Lease agreement search

780d30f554e4090ec650 · July 19, 2024, 1:36pm

I have a requirement to build solution to search among lease agreements, the challenge is there could be one or more lease agreement amendments to the master lease agreement, when the question is asked, customer expect the latest data in amendments, plus, they want to even ask what are the amendments in history for a particular section (A.3), also in the lease agreement, there is a rental amount, also a term how the rental amount will be calculated, such as for the first 3 years, it will be 3000 per month, after that, the annual increase will be based on the prior years CPI or 2.5% whichever is less, the customer expect to ask question like what the rent should be for year of 2024, is this doable with AIP? and how, can someone help me understand the process?

otacruta · July 19, 2024, 2:31pm

Hey,

This is a pretty typical LLM type problem, it includes elements of entity classification, extraction, and resolution.

The steps would go something like this:

resolving the amendments to the master agreement, as well as perhaps extracting dates to identify chronological ordering
classifying sections to identify the correct section
extracting relevant values from the sections
resolving values between the master and amendments

This codestrap demo has a pretty good video on setting up a pipeline to do some of this stuff:

https://www.youtube.com/watch?v=lEN326TOcTo

780d30f554e4090ec650 · July 24, 2024, 3:54pm

so it is quite different than using Microsoft AI search and Open AI, which usuasally feed the pdfs to the AI search to index, when user ask questions, the use the intent to search for all pdfs get top n high ranking documents and then feed those top n to open ai to make sense of it - just a natural language interface to search documents to be honest, it could not easily get answer for most recent amendments.

using AIP we kinda need to parse the lease agreement into a “structured” fashion? but each lease has very different format and terms … how do we handle that?

helenq · July 24, 2024, 8:08pm

Have you tried out the PDF text extraction board in Pipeline Builder?

https://www.palantir.com/docs/foundry/pb-functions-expression/pdfOcrV1/

780d30f554e4090ec650 · July 25, 2024, 8:12am

does this mean that for each lease agreement and its amendments I have to develop a pipeline to process it into a single dataset and add to ontology and then we can create an app to chat with those dataset?

what the dataset would looks like?

master
lease-Id, sign-date, landlord, tenant, guarantor, section1, section2, …

amendments
lease-Id, amendment-date, section1-amend, new-section

we will join them and create a single lease object and add it to ontology?

if we need to create a pipeline for each lease agreement then it would be very time consuming and when a new amendment added we need to modify the pipeline, when new lease is added new need to create a pipeline …

the lease agreement is in PDF and the format can be very different. does ontology can only handle structured dataset? there is no way to leverage AI to make sense of those documents?

ivy · July 25, 2024, 5:16pm

Build with AIP has some great examples showing how to transform sets of PDFs using LLMs.
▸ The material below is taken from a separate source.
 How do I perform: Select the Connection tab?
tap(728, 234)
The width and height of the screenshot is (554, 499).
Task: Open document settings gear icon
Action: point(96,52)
Open up the Build with AIP app on your stack and search for the following examples:

Parse PDFs with LLMs in Pipeline Builder
Use LLMs for entity extraction from PDFs in Pipeline Builder

Both of these use media sets to transform a set of multiple PDFs (all in one pipeline) into a structured dataset. So no, you won’t need a pipeline for each lease agreement. Prompt engineering your entity extraction block in Pipeline Builder is how you can most effectively capture the variety found in lease agreements into a structured dataset.